Mulching with moss can only be done on non-acidic soil, as such mulch increases acidity. It is absolutely not suitable for strawberries and strawberries, these crops can simply rot in the bud. And for peppers, blueberries, radishes, raspberries and potatoes, such a mulch is just a godsend.

It is also good to mulch with moss conifers, some flowers, such as roses and azaleas. Seedlings of apple and pear trees can be covered with moss, this will protect them from excessive moisture, as the moss will absorb it into itself, and during a drought it will give it to the plants. In addition, moss is an excellent antiseptic.

Also, the use of humus, oilcake or sunflower husks and pumpkin seeds can be an excellent mulch for beds and a garden.

Advantages and disadvantages of different mulching materials

Mulching the soil in the greenhouse

Novice gardeners are wondering: is it necessary to mulch the soil in the greenhouse? The answer is unequivocal: of course, yes. Mulch retains its useful properties in the greenhouse. In addition, tomatoes and cucumbers, which are usually grown there, do not tolerate high humidity, as fungal bacteria quickly develop in the soil, which causes fungal diseases of these plants.

When using mulch, the seedlings are separated from the moist soil by a sufficiently large layer of mulch, which allows the plants to remain healthy during the entire growth period.

With the use of mulch, planting care is simplified, watering is greatly reduced, and tillage in the beds is significantly reduced. Literally in a year, it will be possible to see the result of the regular use of mulch - the soil in the greenhouse will become much more fertile and enriched with microelements.

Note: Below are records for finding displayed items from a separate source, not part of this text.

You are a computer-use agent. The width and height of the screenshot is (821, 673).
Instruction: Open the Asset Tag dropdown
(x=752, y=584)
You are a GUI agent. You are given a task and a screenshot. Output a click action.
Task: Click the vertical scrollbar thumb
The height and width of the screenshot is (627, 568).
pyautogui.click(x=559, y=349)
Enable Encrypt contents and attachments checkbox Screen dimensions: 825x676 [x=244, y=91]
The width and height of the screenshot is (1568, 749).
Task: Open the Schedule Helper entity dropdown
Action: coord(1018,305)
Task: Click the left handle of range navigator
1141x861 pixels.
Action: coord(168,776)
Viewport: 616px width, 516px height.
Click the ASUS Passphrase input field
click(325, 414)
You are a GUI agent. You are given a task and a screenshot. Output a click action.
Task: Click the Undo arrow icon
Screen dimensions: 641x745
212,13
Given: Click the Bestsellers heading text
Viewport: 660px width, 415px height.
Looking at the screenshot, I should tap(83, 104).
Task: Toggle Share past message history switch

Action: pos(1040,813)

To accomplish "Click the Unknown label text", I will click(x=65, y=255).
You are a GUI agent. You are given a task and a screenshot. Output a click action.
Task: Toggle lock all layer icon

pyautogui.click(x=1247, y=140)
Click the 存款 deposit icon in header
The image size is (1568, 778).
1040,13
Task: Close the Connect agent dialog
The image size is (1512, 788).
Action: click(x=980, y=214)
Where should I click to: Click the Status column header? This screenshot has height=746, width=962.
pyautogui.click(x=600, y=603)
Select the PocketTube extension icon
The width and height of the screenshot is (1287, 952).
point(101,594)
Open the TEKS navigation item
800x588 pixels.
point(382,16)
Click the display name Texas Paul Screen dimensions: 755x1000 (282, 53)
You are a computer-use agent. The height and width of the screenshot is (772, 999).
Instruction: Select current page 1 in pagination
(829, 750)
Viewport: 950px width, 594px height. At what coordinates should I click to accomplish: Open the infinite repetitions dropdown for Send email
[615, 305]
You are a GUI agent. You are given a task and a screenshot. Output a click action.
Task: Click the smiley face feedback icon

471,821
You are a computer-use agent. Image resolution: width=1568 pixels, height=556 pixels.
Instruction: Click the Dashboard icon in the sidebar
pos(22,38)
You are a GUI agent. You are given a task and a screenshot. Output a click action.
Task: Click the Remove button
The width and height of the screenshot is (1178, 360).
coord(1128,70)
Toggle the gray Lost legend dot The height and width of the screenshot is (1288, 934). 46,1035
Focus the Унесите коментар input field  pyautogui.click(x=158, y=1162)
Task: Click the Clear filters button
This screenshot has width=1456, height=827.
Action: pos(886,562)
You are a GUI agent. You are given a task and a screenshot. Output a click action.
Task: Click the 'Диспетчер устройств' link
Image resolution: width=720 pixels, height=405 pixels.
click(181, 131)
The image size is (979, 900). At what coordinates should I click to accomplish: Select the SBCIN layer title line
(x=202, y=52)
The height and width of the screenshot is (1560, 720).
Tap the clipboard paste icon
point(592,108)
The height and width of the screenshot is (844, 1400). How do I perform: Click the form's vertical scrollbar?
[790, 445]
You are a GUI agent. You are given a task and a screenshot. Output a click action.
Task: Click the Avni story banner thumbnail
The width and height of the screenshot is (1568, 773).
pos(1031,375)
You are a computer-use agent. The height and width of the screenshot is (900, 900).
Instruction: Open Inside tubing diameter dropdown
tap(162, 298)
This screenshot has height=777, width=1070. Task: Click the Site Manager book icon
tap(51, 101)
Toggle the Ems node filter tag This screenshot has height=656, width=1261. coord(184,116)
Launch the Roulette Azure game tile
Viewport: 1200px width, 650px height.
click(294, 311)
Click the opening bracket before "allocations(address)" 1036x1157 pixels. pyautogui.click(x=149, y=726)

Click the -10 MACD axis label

How to mulch tomatoes in a greenhouse


inorganic mulch

The most commonly used inorganic materials are:

  • small pebbles and gravel;
  • non-woven materials for the garden;
  • ruberoid;
  • black film.

Film for mulching

Many people use a dark film in their garden to control weeds and preserve the structure of the soil. It should be spread on the desired area and secured with thick wire brackets, or lay boards, or simply pour earth on the edges.

To plant a plant, you need to make cuts crosswise or in the form of a gap above the landing site and, having made a hole, carefully plant. After that, carefully pour through the slots. The soil under the film mulch remains moist for a long time, which significantly reduces the frequency of watering. But you need to keep in mind that with a long break between watering, the soil under the waterproof material dries up, since rain does not penetrate the film.

If a perennial crop is grown under such a mulch, for example, garden strawberries, then there is no need to remove the film every time at the end of the season. She can stay in the garden for as many years as strawberries grow in this place, that is, about three or four years.

True, film mulch has one significant drawback - since it is not subject to decomposition, there is no nutrition for the soil from it. Therefore, before laying it on the soil, it is recommended to mulch the beds with humus.

Everything you need to know about soil mulching

Summer residents have long noticed: where nettle grows, fertile healthy soil, on which all crops grow well, including decorative ones. You can plant your plants in such soil without any fertilizers and they will grow very strong and strong.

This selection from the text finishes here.